- Directed by: Gus Meins
- Produced by: Hal Roach
- Starring: Thelma Todd Patsy Kelly
- Cinematography: Art Lloyd
- Edited by: Jack Ogilvie
- Music by: Leroy Shield
- Distributed by: Metro-Goldwyn-Mayer
- Release date: January 25, 1936;
- Running time: 20 min
- Country: United States
- Language: English

= An All-American Toothache =

1936 film

An All-American Toothache is a 1936 American comedy short released by Metro-Goldwyn-Mayer, produced by Hal Roach and directed by Gus Meins, and starring Thelma Todd and Patsy Kelly.

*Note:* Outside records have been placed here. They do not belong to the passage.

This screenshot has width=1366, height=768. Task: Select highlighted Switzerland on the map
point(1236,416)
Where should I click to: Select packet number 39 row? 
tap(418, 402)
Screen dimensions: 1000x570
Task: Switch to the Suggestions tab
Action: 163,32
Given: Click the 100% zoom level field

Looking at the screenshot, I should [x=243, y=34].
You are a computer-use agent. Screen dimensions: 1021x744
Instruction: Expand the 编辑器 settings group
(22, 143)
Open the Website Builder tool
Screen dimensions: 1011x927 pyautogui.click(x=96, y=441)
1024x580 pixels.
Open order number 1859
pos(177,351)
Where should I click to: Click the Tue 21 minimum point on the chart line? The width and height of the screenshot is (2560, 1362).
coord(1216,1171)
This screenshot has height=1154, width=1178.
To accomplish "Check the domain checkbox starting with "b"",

It is the 21st and last entry in the Todd and Kelly series, which came to an end upon Todd's death in December 1935.

==Cast==
- Thelma Todd as Thelma Alice Todd
- Patsy Kelly as Patricia Veronica Kelly
- Mickey Daniels as Elmer
- Duke York as Coach Bill
- Johnny Arthur as The Dental Professor
- Bud Jamison as 2nd Plumber
- Billy Bletcher as 1st Plumber
- Si Jenks as Janitor

==Synopsis==
Thelma creates a fake toothache for Patsy whose coveted tooth might help Elmira win the big game.